My finances, my projects, my life
April 25, 2024

Let satisfaction be your guide

  Compiled by myLIFE team myINVEST December 1, 2022 993

Those who always seek perfection are in danger of falling short

You don’t see yourself as a perfectionist, but you still want the best school for your children, the best house for your family, the best financial investment or the best loan. You also want to find the perfect hotel in an ideal location for your holiday, with the best value for money and top service – all without breaking the budget. This is perfectly normal, but it can also end in tears.

There is one method that many experts recommend: instead of digging a hole for yourself by chasing perfection, it might be better to settle for ‘good enough’. As the saying goes, “perfect is the enemy of good.” Do you achieve your goal faster if you choose the good option instead of chasing after the best option in vain? This is also an interesting question in financial matters.

It’s not possible to be 100% rational

According to classical economic theory, decisions are best made as rationally as possible, taking into account all relevant factors. This means being able to exhaustively compare choices and weigh up all the pros and cons of the product or service. It all sounds simple in theory. In practice, however, decision-making can quickly become a nightmare. Always making the most optimal choice and decision in today’s jungle of offers is an exhausting, seemingly endless race. Seeking non-existent perfection, we frantically compare everything and feel frustrated and stressed as a result. Often we end up making no decision at all or we choose the bad or only remaining option because we took too long to act.

The theory of absolute rationality and maximisation can lead to a dead end in practice. When striving to make good decisions, just aiming for satisfactory is an interesting approach. The US sociologist and Nobel Prize winner in economics Herbert Simon, who died in 2001, described people who choose the path of satisfaction as people who value effectiveness over optimisation. These people often make better decisions more easily and quickly than those who want the best at all costs.

Perfect is the enemy of good.

Research into Simon’s decision-making behaviour and principles has made it acceptable to argue that people do not make decisions on the basis of complete information. You decide when you feel sufficiently certain. The world is too fast, too complex, too confusing, and exposed to too many influences to be able to exhaustively calculate which decision is worthwhile in the end. According to Simon’s maxim, we should decide when we are satisfied.

Good decisions, best option

Experts, by the way, often choose this path to satisfaction when they have to quickly make an important decision in a never-experienced situation where a lot is at stake. An excellent example of this is the spectacular emergency landing on water successfully performed in 2009 on the Hudson River in New York by pilot Chesley Sullenberger after an engine breakdown.

Fortunately, most of the decisions we have to make in everyday life are not a matter of life and death. However, we can learn a lot from people like Sullenberger. This includes settling for the ‘good’ option. Gerd Gigerenzer, a world-renowned psychologist, director emeritus at the Max Planck Institute for Human Development and director of the Harding Center for Risk Literacy, advocates this type of decision-making, also known as “fast and frugal”. The Gottlieb Duttweiler Institute has declared Gigerenzer to be one of the hundred most influential thinkers in the world.
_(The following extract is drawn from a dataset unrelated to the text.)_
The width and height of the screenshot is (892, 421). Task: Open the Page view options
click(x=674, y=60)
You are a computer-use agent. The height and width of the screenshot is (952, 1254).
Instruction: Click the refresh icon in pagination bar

Gigerenzer’s approach does not follow the rules of rationality in their absolute pure form, but it is extremely effective. It is based on the “take-the-best” principle. The first relevant difference is the decisive factor. Gigerenzer tested this approach in an experiment in which subjects were asked to identify the most populous of 83 possible German cities with more than 100,000 inhabitants. The subjects had no concrete knowledge of these cities and were asked to make their decision based on a maximum of nine possible characteristics, always choosing immediately in light of the first characteristic that showed a difference between two cities. These characteristics included, for example, whether the city is the capital of a federal state and whether there is a major football team there. Thus, the respondents evaluated the cities in pairs on the basis of the individual characteristics and finally came up with the correct ranking of the cities in more than 72% of cases.

Setting certain selection criteria makes decision-making easier in everyday life.

In conclusion, setting just a few decisive selection criteria makes decision-making easier in everyday life. When buying a house, for example, criteria such as a large garden or three bedrooms could be the deciding factor. For a loan, it is not necessarily the interest rate, but it could be the required borrower’s deposit or the maximum loan term offered.